BEGIN MATERIAL SUPPLIED
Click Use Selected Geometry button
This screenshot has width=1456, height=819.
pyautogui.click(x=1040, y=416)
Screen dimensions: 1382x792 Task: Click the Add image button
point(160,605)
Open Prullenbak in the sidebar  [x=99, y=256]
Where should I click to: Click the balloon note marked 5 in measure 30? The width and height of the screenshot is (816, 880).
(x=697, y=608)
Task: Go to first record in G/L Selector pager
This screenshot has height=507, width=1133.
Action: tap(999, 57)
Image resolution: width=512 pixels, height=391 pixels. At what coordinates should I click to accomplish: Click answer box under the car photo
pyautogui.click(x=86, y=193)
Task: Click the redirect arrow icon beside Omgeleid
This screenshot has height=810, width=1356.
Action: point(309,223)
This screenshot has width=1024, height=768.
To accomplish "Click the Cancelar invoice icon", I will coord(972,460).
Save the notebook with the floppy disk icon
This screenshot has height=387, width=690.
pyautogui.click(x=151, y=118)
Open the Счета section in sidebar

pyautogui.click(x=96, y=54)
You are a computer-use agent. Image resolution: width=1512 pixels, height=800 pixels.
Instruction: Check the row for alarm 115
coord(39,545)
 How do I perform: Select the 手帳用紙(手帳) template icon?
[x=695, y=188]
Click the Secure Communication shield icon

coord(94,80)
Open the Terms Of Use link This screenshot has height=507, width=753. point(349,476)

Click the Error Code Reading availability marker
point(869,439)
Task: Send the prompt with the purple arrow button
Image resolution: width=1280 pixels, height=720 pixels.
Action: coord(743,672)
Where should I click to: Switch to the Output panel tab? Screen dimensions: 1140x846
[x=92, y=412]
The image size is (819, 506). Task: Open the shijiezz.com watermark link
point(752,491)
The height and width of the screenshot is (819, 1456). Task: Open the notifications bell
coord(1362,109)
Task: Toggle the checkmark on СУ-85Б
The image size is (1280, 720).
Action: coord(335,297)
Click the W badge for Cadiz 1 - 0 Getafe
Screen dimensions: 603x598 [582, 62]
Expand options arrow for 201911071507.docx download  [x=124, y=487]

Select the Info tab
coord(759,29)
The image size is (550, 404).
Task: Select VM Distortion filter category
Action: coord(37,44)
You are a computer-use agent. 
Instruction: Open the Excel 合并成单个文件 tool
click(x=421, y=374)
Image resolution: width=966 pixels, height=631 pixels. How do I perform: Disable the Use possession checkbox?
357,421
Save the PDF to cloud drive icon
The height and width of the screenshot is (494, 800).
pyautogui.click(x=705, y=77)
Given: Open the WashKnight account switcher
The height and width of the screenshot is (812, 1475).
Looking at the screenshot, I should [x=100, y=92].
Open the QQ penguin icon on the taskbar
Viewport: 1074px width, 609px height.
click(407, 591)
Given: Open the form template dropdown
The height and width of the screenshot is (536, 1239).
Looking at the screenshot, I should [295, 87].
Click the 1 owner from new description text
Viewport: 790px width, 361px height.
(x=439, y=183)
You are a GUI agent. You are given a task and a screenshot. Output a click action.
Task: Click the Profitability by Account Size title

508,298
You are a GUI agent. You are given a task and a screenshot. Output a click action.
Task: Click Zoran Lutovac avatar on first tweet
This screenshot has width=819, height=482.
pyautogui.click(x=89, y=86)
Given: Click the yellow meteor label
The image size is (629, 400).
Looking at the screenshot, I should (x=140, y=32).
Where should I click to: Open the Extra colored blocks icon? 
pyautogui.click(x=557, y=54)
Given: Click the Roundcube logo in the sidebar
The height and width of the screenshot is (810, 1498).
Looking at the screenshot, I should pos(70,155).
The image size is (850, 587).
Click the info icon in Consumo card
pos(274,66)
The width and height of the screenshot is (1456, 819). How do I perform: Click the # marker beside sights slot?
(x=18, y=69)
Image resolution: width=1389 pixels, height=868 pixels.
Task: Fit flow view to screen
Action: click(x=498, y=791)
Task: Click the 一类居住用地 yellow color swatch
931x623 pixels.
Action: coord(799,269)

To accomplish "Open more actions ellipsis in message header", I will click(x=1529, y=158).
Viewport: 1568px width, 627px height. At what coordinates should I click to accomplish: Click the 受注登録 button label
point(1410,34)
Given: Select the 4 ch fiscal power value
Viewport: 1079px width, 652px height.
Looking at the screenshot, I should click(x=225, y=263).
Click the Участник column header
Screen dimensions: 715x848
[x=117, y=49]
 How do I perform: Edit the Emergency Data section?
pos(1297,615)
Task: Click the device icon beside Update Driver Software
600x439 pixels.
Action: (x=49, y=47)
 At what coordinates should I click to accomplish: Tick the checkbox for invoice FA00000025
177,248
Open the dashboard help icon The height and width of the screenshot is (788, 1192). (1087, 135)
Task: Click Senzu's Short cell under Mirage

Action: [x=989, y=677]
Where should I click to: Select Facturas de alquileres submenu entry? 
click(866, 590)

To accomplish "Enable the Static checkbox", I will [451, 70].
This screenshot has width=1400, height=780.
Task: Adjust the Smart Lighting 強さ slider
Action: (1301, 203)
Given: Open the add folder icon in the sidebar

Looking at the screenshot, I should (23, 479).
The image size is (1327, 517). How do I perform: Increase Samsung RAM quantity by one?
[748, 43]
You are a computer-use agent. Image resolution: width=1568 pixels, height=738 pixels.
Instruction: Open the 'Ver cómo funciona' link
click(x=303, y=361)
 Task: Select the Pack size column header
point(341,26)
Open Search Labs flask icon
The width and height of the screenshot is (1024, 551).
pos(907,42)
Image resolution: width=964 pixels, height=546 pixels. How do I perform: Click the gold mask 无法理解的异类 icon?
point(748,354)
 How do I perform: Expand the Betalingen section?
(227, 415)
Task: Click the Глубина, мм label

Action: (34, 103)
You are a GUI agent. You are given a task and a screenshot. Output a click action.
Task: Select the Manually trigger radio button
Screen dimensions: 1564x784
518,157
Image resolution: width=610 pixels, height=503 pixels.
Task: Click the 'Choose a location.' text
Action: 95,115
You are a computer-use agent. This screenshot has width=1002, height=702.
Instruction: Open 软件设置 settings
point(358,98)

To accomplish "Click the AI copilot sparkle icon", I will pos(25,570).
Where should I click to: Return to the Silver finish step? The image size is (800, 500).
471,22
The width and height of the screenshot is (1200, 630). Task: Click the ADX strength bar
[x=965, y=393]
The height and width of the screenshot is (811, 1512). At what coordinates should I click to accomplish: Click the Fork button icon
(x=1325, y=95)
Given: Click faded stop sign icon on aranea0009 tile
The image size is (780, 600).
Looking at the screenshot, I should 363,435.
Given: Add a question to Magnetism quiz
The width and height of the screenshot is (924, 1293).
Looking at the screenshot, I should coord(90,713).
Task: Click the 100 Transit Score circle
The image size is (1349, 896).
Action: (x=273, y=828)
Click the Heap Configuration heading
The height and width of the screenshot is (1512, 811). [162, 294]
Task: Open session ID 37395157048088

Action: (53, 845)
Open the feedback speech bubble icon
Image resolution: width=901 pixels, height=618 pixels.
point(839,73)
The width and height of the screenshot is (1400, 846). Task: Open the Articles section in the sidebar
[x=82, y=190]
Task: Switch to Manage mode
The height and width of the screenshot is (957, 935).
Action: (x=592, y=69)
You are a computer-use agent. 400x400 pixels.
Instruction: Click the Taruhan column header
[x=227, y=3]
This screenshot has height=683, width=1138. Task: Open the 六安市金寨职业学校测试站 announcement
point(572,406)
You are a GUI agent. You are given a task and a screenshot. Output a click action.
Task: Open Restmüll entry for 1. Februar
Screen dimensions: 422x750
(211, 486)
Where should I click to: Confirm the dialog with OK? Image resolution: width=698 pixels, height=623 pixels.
END MATERIAL SUPPLIED
Rewrite the lines of the listing above as a numbered list, leaving out the blank lines.

1. Click Use Selected Geometry button
2. This screenshot has width=1456, height=819.
3. pyautogui.click(x=1040, y=416)
4. Screen dimensions: 1382x792 Task: Click the Add image button
5. point(160,605)
6. Open Prullenbak in the sidebar  [x=99, y=256]
7. Where should I click to: Click the balloon note marked 5 in measure 30? The width and height of the screenshot is (816, 880).
8. (x=697, y=608)
9. Task: Go to first record in G/L Selector pager
10. This screenshot has height=507, width=1133.
11. Action: tap(999, 57)
12. Image resolution: width=512 pixels, height=391 pixels. At what coordinates should I click to accomplish: Click answer box under the car photo
13. pyautogui.click(x=86, y=193)
14. Task: Click the redirect arrow icon beside Omgeleid
15. This screenshot has height=810, width=1356.
16. Action: point(309,223)
17. This screenshot has width=1024, height=768.
18. To accomplish "Click the Cancelar invoice icon", I will coord(972,460).
19. Save the notebook with the floppy disk icon
20. This screenshot has height=387, width=690.
21. pyautogui.click(x=151, y=118)
22. Open the Счета section in sidebar
23. pyautogui.click(x=96, y=54)
24. You are a computer-use agent. Image resolution: width=1512 pixels, height=800 pixels.
25. Instruction: Check the row for alarm 115
26. coord(39,545)
27.  How do I perform: Select the 手帳用紙(手帳) template icon?
28. [x=695, y=188]
29. Click the Secure Communication shield icon
30. coord(94,80)
31. Open the Terms Of Use link This screenshot has height=507, width=753. point(349,476)
32. Click the Error Code Reading availability marker
33. point(869,439)
34. Task: Send the prompt with the purple arrow button
35. Image resolution: width=1280 pixels, height=720 pixels.
36. Action: coord(743,672)
37. Where should I click to: Switch to the Output panel tab? Screen dimensions: 1140x846
38. [x=92, y=412]
39. The image size is (819, 506). Task: Open the shijiezz.com watermark link
40. point(752,491)
41. The height and width of the screenshot is (819, 1456). Task: Open the notifications bell
42. coord(1362,109)
43. Task: Toggle the checkmark on СУ-85Б
44. The image size is (1280, 720).
45. Action: coord(335,297)
46. Click the W badge for Cadiz 1 - 0 Getafe
47. Screen dimensions: 603x598 [582, 62]
48. Expand options arrow for 201911071507.docx download  [x=124, y=487]
49. Select the Info tab
50. coord(759,29)
51. The image size is (550, 404).
52. Task: Select VM Distortion filter category
53. Action: coord(37,44)
54. You are a computer-use agent. 
55. Instruction: Open the Excel 合并成单个文件 tool
56. click(x=421, y=374)
57. Image resolution: width=966 pixels, height=631 pixels. How do I perform: Disable the Use possession checkbox?
58. 357,421
59. Save the PDF to cloud drive icon
60. The height and width of the screenshot is (494, 800).
61. pyautogui.click(x=705, y=77)
62. Given: Open the WashKnight account switcher
63. The height and width of the screenshot is (812, 1475).
64. Looking at the screenshot, I should [x=100, y=92].
65. Open the QQ penguin icon on the taskbar
66. Viewport: 1074px width, 609px height.
67. click(407, 591)
68. Given: Open the form template dropdown
69. The height and width of the screenshot is (536, 1239).
70. Looking at the screenshot, I should [295, 87].
71. Click the 1 owner from new description text
72. Viewport: 790px width, 361px height.
73. (x=439, y=183)
74. You are a GUI agent. You are given a task and a screenshot. Output a click action.
75. Task: Click the Profitability by Account Size title
76. 508,298
77. You are a GUI agent. You are given a task and a screenshot. Output a click action.
78. Task: Click Zoran Lutovac avatar on first tweet
79. This screenshot has width=819, height=482.
80. pyautogui.click(x=89, y=86)
81. Given: Click the yellow meteor label
82. The image size is (629, 400).
83. Looking at the screenshot, I should (x=140, y=32).
84. Where should I click to: Open the Extra colored blocks icon? 
85. pyautogui.click(x=557, y=54)
86. Given: Click the Roundcube logo in the sidebar
87. The height and width of the screenshot is (810, 1498).
88. Looking at the screenshot, I should pos(70,155).
89. The image size is (850, 587).
90. Click the info icon in Consumo card
91. pos(274,66)
92. The width and height of the screenshot is (1456, 819). How do I perform: Click the # marker beside sights slot?
93. (x=18, y=69)
94. Image resolution: width=1389 pixels, height=868 pixels.
95. Task: Fit flow view to screen
96. Action: click(x=498, y=791)
97. Task: Click the 一类居住用地 yellow color swatch
98. 931x623 pixels.
99. Action: coord(799,269)
100. To accomplish "Open more actions ellipsis in message header", I will click(x=1529, y=158).
101. Viewport: 1568px width, 627px height. At what coordinates should I click to accomplish: Click the 受注登録 button label
102. point(1410,34)
103. Given: Select the 4 ch fiscal power value
104. Viewport: 1079px width, 652px height.
105. Looking at the screenshot, I should click(x=225, y=263).
106. Click the Участник column header
107. Screen dimensions: 715x848
108. [x=117, y=49]
109.  How do I perform: Edit the Emergency Data section?
110. pos(1297,615)
111. Task: Click the device icon beside Update Driver Software
112. 600x439 pixels.
113. Action: (x=49, y=47)
114.  At what coordinates should I click to accomplish: Tick the checkbox for invoice FA00000025
115. 177,248
116. Open the dashboard help icon The height and width of the screenshot is (788, 1192). (1087, 135)
117. Task: Click Senzu's Short cell under Mirage
118. Action: [x=989, y=677]
119. Where should I click to: Select Facturas de alquileres submenu entry? 
120. click(866, 590)
121. To accomplish "Enable the Static checkbox", I will [451, 70].
122. This screenshot has width=1400, height=780.
123. Task: Adjust the Smart Lighting 強さ slider
124. Action: (1301, 203)
125. Given: Open the add folder icon in the sidebar
126. Looking at the screenshot, I should (23, 479).
127. The image size is (1327, 517). How do I perform: Increase Samsung RAM quantity by one?
128. [748, 43]
129. You are a computer-use agent. Image resolution: width=1568 pixels, height=738 pixels.
130. Instruction: Open the 'Ver cómo funciona' link
131. click(x=303, y=361)
132.  Task: Select the Pack size column header
133. point(341,26)
134. Open Search Labs flask icon
135. The width and height of the screenshot is (1024, 551).
136. pos(907,42)
137. Image resolution: width=964 pixels, height=546 pixels. How do I perform: Click the gold mask 无法理解的异类 icon?
138. point(748,354)
139.  How do I perform: Expand the Betalingen section?
140. (227, 415)
141. Task: Click the Глубина, мм label
142. Action: (34, 103)
143. You are a GUI agent. You are given a task and a screenshot. Output a click action.
144. Task: Select the Manually trigger radio button
145. Screen dimensions: 1564x784
146. 518,157
147. Image resolution: width=610 pixels, height=503 pixels.
148. Task: Click the 'Choose a location.' text
149. Action: 95,115
150. You are a computer-use agent. This screenshot has width=1002, height=702.
151. Instruction: Open 软件设置 settings
152. point(358,98)
153. To accomplish "Click the AI copilot sparkle icon", I will pos(25,570).
154. Where should I click to: Return to the Silver finish step? The image size is (800, 500).
155. 471,22
156. The width and height of the screenshot is (1200, 630). Task: Click the ADX strength bar
157. [x=965, y=393]
158. The height and width of the screenshot is (811, 1512). At what coordinates should I click to accomplish: Click the Fork button icon
159. (x=1325, y=95)
160. Given: Click faded stop sign icon on aranea0009 tile
161. The image size is (780, 600).
162. Looking at the screenshot, I should 363,435.
163. Given: Add a question to Magnetism quiz
164. The width and height of the screenshot is (924, 1293).
165. Looking at the screenshot, I should coord(90,713).
166. Task: Click the 100 Transit Score circle
167. The image size is (1349, 896).
168. Action: (x=273, y=828)
169. Click the Heap Configuration heading
170. The height and width of the screenshot is (1512, 811). [162, 294]
171. Task: Open session ID 37395157048088
172. Action: (53, 845)
173. Open the feedback speech bubble icon
174. Image resolution: width=901 pixels, height=618 pixels.
175. point(839,73)
176. The width and height of the screenshot is (1400, 846). Task: Open the Articles section in the sidebar
177. [x=82, y=190]
178. Task: Switch to Manage mode
179. The height and width of the screenshot is (957, 935).
180. Action: (x=592, y=69)
181. You are a computer-use agent. 400x400 pixels.
182. Instruction: Click the Taruhan column header
183. [x=227, y=3]
184. This screenshot has height=683, width=1138. Task: Open the 六安市金寨职业学校测试站 announcement
185. point(572,406)
186. You are a GUI agent. You are given a task and a screenshot. Output a click action.
187. Task: Open Restmüll entry for 1. Februar
188. Screen dimensions: 422x750
189. (211, 486)
190. Where should I click to: Confirm the dialog with OK? Image resolution: width=698 pixels, height=623 pixels.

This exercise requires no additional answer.